Stored records:
== Segment start ==
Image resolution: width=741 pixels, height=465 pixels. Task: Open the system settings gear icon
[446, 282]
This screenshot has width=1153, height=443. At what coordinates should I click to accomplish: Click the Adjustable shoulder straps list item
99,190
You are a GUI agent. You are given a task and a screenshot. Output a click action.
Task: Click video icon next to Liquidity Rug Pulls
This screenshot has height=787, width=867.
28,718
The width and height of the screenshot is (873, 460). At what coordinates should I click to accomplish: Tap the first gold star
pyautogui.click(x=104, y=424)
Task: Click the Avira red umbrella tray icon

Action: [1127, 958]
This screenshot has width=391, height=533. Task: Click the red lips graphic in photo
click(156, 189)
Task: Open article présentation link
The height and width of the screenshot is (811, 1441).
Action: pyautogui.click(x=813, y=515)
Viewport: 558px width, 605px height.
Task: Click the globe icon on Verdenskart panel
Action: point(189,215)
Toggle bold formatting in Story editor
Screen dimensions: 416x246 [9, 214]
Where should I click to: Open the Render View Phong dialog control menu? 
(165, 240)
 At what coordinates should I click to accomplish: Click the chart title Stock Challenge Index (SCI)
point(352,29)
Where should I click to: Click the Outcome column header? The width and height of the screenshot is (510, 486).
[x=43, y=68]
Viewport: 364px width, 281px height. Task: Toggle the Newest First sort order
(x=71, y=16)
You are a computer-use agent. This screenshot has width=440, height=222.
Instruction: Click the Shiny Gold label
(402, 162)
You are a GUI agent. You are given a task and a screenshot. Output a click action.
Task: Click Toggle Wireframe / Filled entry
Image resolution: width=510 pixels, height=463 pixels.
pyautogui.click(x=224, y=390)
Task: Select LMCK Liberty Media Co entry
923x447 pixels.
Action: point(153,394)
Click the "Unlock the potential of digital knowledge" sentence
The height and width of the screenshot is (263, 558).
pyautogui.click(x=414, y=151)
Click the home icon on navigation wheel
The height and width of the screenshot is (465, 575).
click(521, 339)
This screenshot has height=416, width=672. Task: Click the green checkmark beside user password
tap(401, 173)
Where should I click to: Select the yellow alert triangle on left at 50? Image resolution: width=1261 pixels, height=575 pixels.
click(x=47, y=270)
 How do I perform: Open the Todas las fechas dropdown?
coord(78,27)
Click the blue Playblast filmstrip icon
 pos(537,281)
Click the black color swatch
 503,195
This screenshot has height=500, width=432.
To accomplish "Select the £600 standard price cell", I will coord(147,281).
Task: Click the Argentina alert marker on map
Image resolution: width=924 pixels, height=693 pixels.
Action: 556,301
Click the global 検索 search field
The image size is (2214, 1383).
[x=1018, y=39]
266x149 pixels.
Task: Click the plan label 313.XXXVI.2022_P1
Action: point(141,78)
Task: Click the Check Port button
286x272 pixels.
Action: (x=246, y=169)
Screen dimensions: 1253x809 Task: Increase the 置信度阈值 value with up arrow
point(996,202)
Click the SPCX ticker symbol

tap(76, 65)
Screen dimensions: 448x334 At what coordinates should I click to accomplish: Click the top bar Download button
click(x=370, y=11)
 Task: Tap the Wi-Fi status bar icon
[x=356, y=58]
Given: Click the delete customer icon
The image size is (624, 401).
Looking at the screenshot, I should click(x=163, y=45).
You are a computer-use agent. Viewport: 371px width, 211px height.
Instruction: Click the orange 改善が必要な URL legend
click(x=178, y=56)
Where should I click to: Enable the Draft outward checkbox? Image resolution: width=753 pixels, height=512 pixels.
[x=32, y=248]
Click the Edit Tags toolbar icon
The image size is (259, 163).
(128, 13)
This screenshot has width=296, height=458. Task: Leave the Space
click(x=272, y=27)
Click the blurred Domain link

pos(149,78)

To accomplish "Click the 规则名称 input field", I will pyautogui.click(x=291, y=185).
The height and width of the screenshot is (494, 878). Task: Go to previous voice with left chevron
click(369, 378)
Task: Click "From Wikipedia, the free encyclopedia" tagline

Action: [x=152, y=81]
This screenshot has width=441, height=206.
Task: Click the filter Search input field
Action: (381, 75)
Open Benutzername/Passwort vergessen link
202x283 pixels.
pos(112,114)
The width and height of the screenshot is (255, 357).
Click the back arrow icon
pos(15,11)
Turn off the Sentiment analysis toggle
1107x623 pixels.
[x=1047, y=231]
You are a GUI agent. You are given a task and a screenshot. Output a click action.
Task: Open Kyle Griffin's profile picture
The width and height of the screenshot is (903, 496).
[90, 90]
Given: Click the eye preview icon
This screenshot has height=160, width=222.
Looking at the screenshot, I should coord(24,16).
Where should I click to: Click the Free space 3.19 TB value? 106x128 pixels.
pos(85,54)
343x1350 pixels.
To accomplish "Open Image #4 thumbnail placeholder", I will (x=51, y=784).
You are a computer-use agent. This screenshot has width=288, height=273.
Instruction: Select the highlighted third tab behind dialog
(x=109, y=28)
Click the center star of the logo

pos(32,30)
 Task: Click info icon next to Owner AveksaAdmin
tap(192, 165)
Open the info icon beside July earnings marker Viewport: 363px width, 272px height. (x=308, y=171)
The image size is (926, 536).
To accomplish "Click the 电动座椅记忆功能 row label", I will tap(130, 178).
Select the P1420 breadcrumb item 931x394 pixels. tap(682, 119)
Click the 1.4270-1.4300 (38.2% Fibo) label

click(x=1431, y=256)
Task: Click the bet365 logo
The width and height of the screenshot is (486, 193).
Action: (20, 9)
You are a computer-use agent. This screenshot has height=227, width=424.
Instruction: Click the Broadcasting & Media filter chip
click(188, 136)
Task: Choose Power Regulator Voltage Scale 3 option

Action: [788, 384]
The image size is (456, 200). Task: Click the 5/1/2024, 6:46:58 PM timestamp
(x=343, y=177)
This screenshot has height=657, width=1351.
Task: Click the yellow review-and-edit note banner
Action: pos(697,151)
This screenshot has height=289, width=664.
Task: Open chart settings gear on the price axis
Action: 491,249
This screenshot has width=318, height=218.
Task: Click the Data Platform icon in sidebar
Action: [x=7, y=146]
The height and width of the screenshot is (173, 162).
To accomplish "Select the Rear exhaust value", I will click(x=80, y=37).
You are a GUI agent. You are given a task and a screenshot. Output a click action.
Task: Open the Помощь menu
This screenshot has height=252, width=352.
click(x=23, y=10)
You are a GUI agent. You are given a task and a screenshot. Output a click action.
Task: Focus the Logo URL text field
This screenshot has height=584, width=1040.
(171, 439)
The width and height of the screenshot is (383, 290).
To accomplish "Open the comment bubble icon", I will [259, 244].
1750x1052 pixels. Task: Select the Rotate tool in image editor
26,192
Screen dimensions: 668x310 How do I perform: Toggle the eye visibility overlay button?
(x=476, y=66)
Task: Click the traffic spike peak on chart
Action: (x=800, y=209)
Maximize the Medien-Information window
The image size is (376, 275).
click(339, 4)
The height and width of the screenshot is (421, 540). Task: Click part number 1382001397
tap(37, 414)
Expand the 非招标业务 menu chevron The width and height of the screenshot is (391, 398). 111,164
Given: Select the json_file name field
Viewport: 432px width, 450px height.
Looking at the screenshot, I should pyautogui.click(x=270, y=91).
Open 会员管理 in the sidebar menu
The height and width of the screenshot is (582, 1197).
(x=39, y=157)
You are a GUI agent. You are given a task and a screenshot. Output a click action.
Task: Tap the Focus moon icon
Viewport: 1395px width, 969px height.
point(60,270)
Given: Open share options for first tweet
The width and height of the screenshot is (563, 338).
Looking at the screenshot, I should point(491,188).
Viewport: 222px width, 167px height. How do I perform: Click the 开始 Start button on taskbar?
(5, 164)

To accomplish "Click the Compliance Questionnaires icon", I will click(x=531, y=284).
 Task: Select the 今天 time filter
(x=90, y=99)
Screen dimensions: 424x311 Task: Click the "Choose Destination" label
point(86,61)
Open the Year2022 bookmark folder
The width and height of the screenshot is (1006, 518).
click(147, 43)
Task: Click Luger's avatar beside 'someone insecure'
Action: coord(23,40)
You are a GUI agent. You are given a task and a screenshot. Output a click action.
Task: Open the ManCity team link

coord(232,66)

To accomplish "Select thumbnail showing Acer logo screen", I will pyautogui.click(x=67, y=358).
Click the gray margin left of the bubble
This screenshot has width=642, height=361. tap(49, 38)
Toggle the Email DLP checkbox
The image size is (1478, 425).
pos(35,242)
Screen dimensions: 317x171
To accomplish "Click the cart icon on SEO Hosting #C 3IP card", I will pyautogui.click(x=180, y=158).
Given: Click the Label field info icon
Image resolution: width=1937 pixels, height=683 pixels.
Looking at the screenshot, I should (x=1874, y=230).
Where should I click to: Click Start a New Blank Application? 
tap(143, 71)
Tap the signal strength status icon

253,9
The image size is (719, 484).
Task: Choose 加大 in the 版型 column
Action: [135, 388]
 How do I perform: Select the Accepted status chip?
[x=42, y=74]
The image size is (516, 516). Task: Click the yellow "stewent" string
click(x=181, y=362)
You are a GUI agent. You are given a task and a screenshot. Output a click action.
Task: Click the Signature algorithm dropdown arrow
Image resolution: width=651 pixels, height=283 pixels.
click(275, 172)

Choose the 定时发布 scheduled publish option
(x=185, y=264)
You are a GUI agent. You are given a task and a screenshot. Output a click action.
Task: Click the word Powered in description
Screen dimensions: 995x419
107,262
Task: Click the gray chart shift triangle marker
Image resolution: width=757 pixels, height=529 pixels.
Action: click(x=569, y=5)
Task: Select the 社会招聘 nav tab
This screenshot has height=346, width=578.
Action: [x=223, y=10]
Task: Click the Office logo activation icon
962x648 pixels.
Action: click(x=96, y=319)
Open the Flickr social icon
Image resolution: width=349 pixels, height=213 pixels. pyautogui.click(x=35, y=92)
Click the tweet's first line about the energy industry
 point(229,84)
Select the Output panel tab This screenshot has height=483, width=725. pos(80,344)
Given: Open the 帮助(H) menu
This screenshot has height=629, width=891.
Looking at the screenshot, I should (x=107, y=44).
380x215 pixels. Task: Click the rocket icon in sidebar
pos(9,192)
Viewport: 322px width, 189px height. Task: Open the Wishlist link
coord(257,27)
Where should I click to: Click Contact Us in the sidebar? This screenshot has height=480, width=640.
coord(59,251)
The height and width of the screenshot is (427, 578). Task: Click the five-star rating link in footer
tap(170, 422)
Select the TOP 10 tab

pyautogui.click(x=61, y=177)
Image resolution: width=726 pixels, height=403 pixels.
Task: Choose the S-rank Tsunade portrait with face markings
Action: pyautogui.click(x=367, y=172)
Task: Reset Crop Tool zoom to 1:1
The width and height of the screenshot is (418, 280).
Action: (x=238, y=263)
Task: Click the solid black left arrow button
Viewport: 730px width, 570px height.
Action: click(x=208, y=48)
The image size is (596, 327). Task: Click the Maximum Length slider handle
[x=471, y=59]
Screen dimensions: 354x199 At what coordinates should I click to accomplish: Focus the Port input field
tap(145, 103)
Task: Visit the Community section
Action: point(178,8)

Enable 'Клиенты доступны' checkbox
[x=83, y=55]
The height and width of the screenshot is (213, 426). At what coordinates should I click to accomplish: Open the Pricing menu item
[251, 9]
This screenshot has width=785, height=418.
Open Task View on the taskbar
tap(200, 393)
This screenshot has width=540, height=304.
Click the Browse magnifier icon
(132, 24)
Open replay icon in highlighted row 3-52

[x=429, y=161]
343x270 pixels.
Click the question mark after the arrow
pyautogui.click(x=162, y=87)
== Segment end ==
Only the lines from the top of the data through the line that contains "Task: Click video" should be quoted, exactly as they stand.

Image resolution: width=741 pixels, height=465 pixels. Task: Open the system settings gear icon
[446, 282]
This screenshot has width=1153, height=443. At what coordinates should I click to accomplish: Click the Adjustable shoulder straps list item
99,190
You are a GUI agent. You are given a task and a screenshot. Output a click action.
Task: Click video icon next to Liquidity Rug Pulls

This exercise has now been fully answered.